### GIVEN DATA
· · ·

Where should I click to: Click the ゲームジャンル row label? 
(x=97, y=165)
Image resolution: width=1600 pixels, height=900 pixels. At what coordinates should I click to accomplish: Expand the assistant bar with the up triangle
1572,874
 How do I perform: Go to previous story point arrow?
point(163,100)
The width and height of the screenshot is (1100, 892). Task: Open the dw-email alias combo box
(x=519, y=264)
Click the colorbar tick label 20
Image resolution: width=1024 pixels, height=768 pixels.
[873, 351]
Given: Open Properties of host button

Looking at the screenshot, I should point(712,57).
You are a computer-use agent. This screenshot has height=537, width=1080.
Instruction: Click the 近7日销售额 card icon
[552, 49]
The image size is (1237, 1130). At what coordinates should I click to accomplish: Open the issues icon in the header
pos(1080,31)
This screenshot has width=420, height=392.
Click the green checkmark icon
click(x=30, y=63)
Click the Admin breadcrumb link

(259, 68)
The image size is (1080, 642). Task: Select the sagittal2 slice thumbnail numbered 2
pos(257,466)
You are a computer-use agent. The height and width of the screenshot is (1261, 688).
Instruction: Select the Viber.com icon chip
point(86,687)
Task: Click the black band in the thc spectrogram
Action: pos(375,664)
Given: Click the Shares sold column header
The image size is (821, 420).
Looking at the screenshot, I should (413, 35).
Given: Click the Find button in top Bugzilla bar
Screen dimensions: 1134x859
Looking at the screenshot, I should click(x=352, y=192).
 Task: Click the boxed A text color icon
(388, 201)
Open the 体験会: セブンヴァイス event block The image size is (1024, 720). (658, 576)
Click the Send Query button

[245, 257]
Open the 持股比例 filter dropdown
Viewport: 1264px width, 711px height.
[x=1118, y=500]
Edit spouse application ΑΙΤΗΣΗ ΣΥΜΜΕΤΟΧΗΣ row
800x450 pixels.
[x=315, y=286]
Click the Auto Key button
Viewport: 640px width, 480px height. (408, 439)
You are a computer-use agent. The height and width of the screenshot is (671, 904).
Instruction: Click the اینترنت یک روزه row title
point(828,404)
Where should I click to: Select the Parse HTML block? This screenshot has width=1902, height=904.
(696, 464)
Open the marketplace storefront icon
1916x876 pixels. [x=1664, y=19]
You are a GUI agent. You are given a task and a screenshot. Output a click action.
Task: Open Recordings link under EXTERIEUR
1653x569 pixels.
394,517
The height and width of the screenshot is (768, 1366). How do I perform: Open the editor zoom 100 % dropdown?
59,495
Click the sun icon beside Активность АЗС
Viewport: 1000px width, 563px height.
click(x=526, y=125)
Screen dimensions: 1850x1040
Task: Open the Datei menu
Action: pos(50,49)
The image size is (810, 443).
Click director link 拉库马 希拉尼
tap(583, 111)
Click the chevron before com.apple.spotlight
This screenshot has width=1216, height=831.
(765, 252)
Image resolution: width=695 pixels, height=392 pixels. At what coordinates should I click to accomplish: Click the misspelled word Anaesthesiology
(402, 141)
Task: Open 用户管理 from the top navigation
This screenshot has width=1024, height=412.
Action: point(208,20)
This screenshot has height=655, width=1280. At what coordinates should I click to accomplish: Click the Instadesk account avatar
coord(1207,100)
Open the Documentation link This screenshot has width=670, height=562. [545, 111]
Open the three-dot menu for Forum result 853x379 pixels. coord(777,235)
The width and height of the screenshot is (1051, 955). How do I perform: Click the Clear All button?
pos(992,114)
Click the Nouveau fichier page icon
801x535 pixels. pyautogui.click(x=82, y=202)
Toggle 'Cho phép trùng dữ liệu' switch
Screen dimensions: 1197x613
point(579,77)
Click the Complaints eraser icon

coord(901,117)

· · ·

### EXERCISE BRIEF
Copy each line containing the word "agent" from the data.

### TASK SOLUTION
You are a computer-use agent. This screenshot has height=537, width=1080.
You are a computer-use agent. The height and width of the screenshot is (1261, 688).
You are a computer-use agent. The height and width of the screenshot is (671, 904).
You are a GUI agent. You are given a task and a screenshot. Output a click action.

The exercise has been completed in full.